Almost a minute to get the timestamp of the sample file is not great, but definitely better than iterating. The next task is to sort the data and calculate the time difference between consecutive transactions.

In [235]:
csv = csv.sort_values(by=['route_name','end_location','timestamp']).reset_index()
In [238]:
start = datetime.now()
csv['diff_prev'] = csv.timestamp.diff()
print(f"time: {datetime.now() - start}")
time: 0:00:00.035002
In [386]:
csv.head()
Out[386]:
level_0 index txn_type txn_date txn_time start_location end_location route_name start_zone end_zone timestamp diff_prev
0 5276 528179 Check out 2018-01-16 05:29:42 NaN Al Jafiliya Bus Station A 10 Zone 6 Zone 6 2018-01-16 05:29:42 NaT
1 5277 406813 Check out 2018-01-16 05:29:46 NaN Al Jafiliya Bus Station A 10 Zone 6 Zone 6 2018-01-16 05:29:46 00:00:04
2 5278 373183 Check out 2018-01-16 05:29:54 NaN Al Jafiliya Bus Station A 10 Zone 6 Zone 6 2018-01-16 05:29:54 00:00:08
3 5279 395555 Check in 2018-01-16 05:30:28 NaN Al Jafiliya Bus Station A 10 Zone 6 Zone 6 2018-01-16 05:30:28 00:00:34
4 5289 357914 Check out 2018-01-16 05:51:06 NaN Al Jafiliya Bus Station A 10 Zone 6 Zone 6 2018-01-16 05:51:06 00:20:38

The initial approach was to find each transaction that is recorded 30 seconds or more after the previous (or before the following one) and assign a specific (increment) value to each.
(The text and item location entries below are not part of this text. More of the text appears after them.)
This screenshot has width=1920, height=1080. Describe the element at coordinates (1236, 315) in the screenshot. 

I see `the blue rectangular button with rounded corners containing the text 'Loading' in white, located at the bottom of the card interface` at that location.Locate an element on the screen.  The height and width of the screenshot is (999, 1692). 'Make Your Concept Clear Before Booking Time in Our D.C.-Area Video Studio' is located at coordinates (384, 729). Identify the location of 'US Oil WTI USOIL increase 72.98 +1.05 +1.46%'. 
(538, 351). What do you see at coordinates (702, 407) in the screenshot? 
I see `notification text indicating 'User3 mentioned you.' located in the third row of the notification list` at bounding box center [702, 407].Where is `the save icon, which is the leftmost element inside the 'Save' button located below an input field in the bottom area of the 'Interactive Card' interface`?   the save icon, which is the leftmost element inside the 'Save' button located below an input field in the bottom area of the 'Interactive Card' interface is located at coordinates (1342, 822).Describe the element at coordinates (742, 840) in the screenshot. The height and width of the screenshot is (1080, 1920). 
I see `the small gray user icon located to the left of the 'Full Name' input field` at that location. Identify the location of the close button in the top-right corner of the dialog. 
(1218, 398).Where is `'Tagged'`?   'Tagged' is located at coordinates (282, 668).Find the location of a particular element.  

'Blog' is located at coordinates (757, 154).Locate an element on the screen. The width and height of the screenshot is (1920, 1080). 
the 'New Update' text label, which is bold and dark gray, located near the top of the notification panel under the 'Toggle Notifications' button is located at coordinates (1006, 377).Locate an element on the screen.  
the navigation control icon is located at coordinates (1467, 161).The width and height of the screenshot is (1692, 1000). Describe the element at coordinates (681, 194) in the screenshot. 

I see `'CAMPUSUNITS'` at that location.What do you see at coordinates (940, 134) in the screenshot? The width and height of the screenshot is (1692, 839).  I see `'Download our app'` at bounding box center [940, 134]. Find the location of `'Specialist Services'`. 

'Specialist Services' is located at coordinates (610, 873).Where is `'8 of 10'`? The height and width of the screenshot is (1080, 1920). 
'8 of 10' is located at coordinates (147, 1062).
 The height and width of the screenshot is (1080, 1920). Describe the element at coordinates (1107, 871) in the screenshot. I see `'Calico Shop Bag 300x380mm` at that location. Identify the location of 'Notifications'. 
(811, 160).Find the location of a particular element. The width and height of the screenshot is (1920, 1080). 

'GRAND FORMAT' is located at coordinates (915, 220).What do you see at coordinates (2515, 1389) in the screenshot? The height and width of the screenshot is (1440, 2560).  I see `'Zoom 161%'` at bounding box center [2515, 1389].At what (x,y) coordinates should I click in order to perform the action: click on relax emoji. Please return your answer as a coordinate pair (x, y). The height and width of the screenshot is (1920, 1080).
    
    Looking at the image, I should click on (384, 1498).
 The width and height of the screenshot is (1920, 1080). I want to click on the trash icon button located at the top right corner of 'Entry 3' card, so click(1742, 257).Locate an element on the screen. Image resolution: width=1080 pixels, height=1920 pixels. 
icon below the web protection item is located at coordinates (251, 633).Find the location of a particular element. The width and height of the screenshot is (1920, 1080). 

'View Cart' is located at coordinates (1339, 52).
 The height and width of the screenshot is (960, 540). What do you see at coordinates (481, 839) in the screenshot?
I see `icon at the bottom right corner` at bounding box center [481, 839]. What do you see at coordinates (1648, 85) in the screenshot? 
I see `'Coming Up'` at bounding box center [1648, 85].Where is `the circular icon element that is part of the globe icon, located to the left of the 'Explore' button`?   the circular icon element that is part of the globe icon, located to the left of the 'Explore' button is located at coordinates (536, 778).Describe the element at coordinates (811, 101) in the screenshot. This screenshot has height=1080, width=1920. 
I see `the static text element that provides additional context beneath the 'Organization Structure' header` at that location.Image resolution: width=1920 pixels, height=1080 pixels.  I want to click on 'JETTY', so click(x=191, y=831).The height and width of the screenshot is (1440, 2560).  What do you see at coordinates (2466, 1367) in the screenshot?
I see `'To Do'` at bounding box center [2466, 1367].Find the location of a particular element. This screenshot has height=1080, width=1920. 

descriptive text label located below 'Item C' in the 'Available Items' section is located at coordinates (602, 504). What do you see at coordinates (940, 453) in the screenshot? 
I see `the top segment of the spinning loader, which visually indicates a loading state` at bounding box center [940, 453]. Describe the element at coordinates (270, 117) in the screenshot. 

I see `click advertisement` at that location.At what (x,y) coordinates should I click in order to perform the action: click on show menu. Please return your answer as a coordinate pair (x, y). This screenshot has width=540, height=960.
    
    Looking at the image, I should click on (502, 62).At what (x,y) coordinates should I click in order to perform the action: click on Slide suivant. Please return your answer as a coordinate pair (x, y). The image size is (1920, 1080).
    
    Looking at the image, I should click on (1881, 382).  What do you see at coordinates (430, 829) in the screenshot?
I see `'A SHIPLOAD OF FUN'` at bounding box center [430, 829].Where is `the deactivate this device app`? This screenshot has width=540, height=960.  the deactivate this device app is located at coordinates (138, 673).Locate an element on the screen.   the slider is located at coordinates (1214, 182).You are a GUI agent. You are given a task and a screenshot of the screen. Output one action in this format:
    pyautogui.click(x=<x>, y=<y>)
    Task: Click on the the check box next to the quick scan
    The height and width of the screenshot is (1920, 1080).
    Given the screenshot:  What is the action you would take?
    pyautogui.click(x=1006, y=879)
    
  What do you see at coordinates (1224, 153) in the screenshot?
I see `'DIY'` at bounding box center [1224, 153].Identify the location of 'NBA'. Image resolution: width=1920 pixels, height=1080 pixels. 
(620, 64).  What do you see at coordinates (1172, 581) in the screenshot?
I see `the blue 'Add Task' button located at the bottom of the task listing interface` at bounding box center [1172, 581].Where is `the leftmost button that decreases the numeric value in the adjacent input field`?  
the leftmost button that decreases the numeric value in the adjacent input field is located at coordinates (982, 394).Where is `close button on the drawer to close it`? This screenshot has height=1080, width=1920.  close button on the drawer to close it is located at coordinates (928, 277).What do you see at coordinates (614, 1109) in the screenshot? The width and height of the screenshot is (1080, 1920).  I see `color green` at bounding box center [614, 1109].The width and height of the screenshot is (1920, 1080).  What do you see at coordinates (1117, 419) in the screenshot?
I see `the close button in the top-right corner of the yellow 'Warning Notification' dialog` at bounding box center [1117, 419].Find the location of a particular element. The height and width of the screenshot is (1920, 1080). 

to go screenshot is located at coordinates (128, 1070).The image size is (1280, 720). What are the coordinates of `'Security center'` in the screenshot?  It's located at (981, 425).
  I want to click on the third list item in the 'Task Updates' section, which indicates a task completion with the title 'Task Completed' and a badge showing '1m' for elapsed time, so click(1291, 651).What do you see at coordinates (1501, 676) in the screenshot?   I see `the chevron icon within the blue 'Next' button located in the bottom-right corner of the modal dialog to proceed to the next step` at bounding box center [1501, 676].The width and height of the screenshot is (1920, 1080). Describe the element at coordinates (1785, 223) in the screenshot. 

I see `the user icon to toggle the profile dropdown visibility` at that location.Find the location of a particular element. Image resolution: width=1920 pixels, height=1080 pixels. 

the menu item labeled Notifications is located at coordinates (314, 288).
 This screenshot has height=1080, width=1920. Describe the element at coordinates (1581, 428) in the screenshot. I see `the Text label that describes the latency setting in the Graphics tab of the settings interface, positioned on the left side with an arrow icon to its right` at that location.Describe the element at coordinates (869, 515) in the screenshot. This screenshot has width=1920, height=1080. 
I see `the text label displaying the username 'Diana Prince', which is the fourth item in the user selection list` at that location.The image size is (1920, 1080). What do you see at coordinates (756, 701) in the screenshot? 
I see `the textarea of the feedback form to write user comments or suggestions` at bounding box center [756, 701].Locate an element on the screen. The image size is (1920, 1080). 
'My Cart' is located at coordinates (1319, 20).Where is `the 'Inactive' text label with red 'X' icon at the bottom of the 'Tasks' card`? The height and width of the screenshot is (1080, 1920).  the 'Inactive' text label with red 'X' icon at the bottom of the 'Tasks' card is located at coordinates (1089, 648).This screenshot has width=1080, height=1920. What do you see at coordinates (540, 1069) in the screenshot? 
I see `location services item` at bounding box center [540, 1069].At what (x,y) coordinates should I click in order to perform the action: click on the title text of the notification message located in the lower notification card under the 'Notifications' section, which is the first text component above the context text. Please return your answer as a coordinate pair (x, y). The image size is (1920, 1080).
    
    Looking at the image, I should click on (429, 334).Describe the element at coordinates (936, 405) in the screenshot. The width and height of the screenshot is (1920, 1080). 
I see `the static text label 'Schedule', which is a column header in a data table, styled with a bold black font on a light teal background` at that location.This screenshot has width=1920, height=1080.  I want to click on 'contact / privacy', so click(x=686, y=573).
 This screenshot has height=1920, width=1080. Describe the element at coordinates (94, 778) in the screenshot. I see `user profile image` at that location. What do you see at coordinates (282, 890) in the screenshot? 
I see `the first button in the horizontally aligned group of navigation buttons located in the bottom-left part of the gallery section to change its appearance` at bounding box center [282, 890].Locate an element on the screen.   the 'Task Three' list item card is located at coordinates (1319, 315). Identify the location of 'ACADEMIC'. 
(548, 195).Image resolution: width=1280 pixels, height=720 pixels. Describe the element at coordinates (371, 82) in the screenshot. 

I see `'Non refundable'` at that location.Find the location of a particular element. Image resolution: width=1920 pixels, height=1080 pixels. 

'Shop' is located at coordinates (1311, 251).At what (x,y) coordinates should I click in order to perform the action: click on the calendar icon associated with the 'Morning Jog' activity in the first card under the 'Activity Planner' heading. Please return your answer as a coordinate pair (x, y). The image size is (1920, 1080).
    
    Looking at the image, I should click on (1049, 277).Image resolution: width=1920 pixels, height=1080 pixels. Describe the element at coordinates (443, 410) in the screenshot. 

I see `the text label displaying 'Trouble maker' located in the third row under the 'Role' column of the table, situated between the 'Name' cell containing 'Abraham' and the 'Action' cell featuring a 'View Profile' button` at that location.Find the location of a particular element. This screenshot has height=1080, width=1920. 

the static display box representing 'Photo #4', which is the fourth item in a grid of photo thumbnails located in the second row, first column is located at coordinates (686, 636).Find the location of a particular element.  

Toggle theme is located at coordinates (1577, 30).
However, this process did not complete in more than half an hour for just one file and unfortunately the approach was discarded. A quicker one was to identify and get the first occurence of each group and put it into a new data frame.

In [283]:
csv2 = csv.loc[(csv.diff_prev > np.timedelta64(30,'s')) | (csv.diff_prev < np.timedelta64(0,'s')),:]
In [271]:
len(csv)
len(csv2)
Out[271]:
785825
Out[271]:
197461

From the initial 785k records in the file, about as much as 75% of the data was discarded and not used in the project. Now we can calculate the duration between the rides.

In [291]:
csv2['duration'] = (abs(csv2.timestamp.diff(periods=-1)) / np.timedelta64(1,'s'))
F:\Anaconda\lib\site-packages\ipykernel_launcher.py:1: SettingWithCopyWarning: 
A value is trying to be set on a copy of a slice from a DataFrame.
Try using .loc[row_indexer,col_indexer] = value instead

See the caveats in the documentation: https://pandas.pydata.org/pandas-docs/stable/user_guide/indexing.html#returning-a-view-versus-a-copy
  """Entry point for launching an IPython kernel.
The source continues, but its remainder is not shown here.